Factoring Trinomials the Easy Way

Introduction

• Focus on factoring trinomials the easy way.
• Examples of factoring expressions where the leading coefficient is 1 and when it's not 1.

Factoring Trinomials with Leading Coefficient 1

Example 1: (x^2 + 5x + 6)

• Objective: Find two numbers that multiply to 6 but add to 5.
• Solution:
  • Numbers that multiply to 6: 1 & 6, 2 & 3.
  • 2 + 3 = 5.
  • Factored form: ((x + 2)(x + 3)).

Example 2: (x^2 + 8x + 15)

• Objective: Find two numbers that multiply to 15 but add to 8.
• Solution:
  • Numbers that multiply to 15: 1 & 15, 3 & 5.
  • 3 + 5 = 8.
  • Factored form: ((x + 3)(x + 5)).

Example 3: (x^2 - 7x + 12)

• Objective: Find two numbers that multiply to 12 but add to -7.
• Solution:
  • Numbers that multiply to 12: 1 & 12, 2 & 6, 3 & 4.
  • -3 + (-4) = -7.
  • Factored form: ((x - 3)(x - 4)).

Example 4: (x^2 + 3x - 40)

• Objective: Find two numbers that multiply to -40 but add to 3.
• Solution:
  • Numbers that multiply to -40: -5 & 8.
  • -5 + 8 = 3.
  • Factored form: ((x - 5)(x + 8)).

Factoring Trinomials with Leading Coefficient Not 1

Example 5: (2x^2 - 3x - 2)

• Objective: Factor and solve for x if equal to 0.
• Solution:
  1. Multiply first and last term: 2 * (-2) = -4.
  2. Replace middle term: -3x with -4x + 1x.
  3. Factor by grouping:
     • 2x(x - 2) + 1(x - 2).
  4. Factored form: ((x - 2)(2x + 1)).
  5. Solve: (x = 2), (x = -\frac{1}{2}).

Example 6: (3x^2 + 8x - 3)

• Objective: Factor and solve for x.
• Solution:
  1. Multiply first and last terms: 3 * (-3) = -9.
  2. Numbers: -1 and 9 add to 8.
  3. Factor by grouping:
     • 3x(x + 3) - 1(x + 3).
  4. Factored form: ((x + 3)(3x - 1)).
  5. Solve: (x = -3), (x = \frac{1}{3}).

Example 7: (4x^2 - 4x - 3)

• Objective: Factor and solve for x.
• Solution:
  1. Multiply first and last terms: 4 * (-3) = -12.
  2. Numbers: 2 and -6 add to -4.
  3. Factor by grouping:
     • 2x(2x + 1) - 3(2x + 1).
  4. Factored form: ((2x + 1)(2x - 3)).
  5. Solve: (x = -\frac{1}{2}), (x = \frac{3}{2}).

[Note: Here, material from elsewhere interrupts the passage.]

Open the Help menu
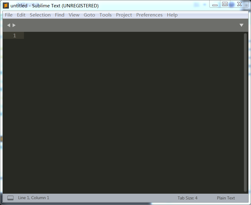 pyautogui.click(x=172, y=15)
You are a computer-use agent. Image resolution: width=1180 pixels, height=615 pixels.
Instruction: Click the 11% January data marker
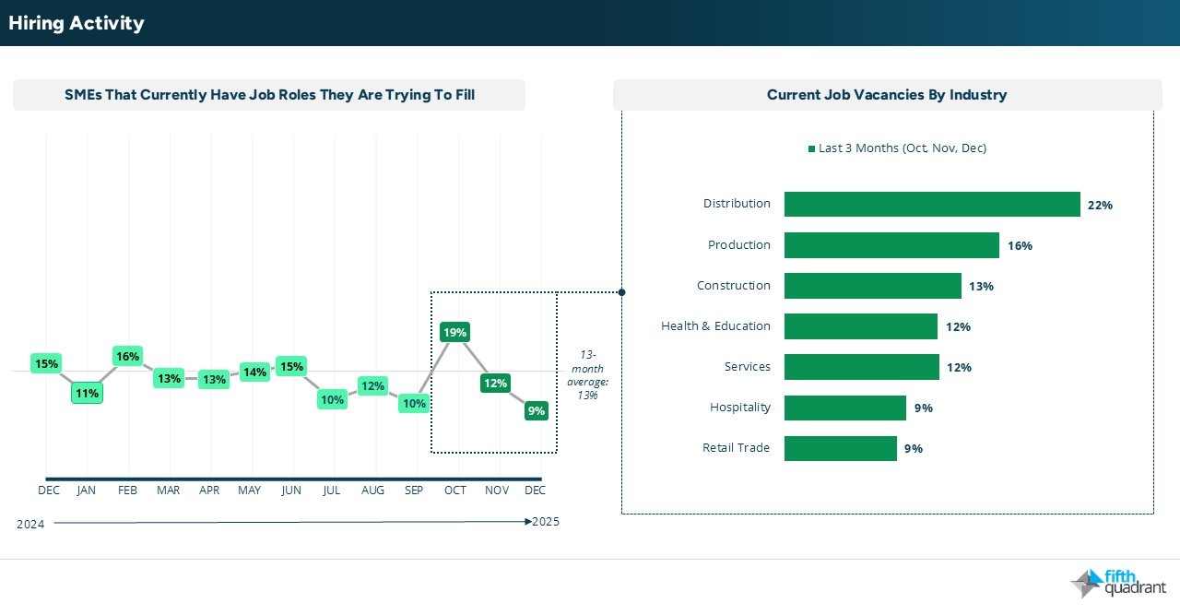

Using the Quadratic Formula

• Formula: (x = \frac{-b \pm \sqrt{b^2 - 4ac}}{2a}).
• Apply the formula to solve quadratic when factoring is complex.
• Example: (4x^2 - 4x - 3) can also be solved using the quadratic formula.

Conclusion

• Factoring trinomials involves finding two numbers that work with the constant and middle terms.
• When leading coefficient is not 1, use factoring by grouping or the quadratic formula for solutions.